_DOCUMENT TEXT_.
(begin)
Scale is an Issue!

 

As a student of the MSE and a frequenter of geography courses, my understanding of scale is far more developed than the average person’s (I hope). Marceau’s (1999) article was an interesting read because it forced me to consider, in depth, the problems beyond just noting MAUP as a point of contention in your final research project. I am very curious to see what the future holds in terms of solving the MAUP—particularly the sensitivity test if we can find a way to perform it with less effort.  Maybe this already exists, as it has been 15 years.
(end)
_DATA RECORDS_.
(begin)
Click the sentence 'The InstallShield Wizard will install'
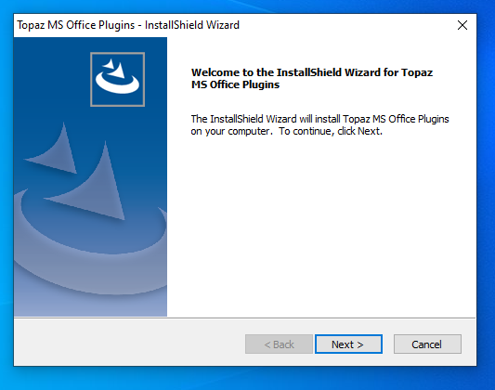pos(266,119)
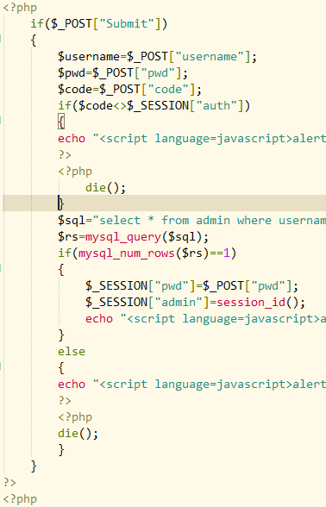Collapse the fold marker beside the auth check brace
This screenshot has height=507, width=326.
[1, 121]
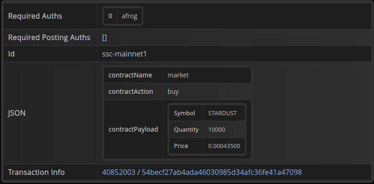Select the Transaction Info row label

pos(36,172)
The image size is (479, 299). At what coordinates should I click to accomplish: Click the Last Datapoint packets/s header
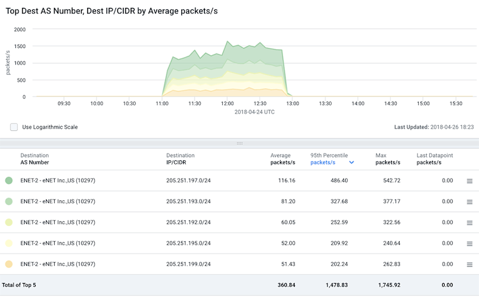point(435,159)
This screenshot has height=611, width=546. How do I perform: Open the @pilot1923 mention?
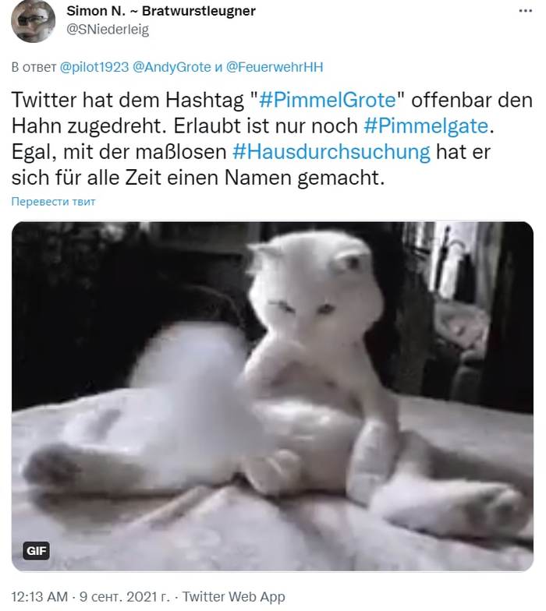point(94,67)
(end)
_EXERCISE TASKS_.
(A) In order of appearance, list each first-person pronoun in the piece on scale, counting every occurrence separately.
(B) Return the portion of the piece on scale starting with "As a student" and going on through "been 15 years.", copied word for word.
Answer from the piece on scale alone.

_FULL SOLUTIONS_.
(A)
my
I
me
I
we

(B)
As a student of the MSE and a frequenter of geography courses, my understanding of scale is far more developed than the average person’s (I hope). Marceau’s (1999) article was an interesting read because it forced me to consider, in depth, the problems beyond just noting MAUP as a point of contention in your final research project. I am very curious to see what the future holds in terms of solving the MAUP—particularly the sensitivity test if we can find a way to perform it with less effort.  Maybe this already exists, as it has been 15 years.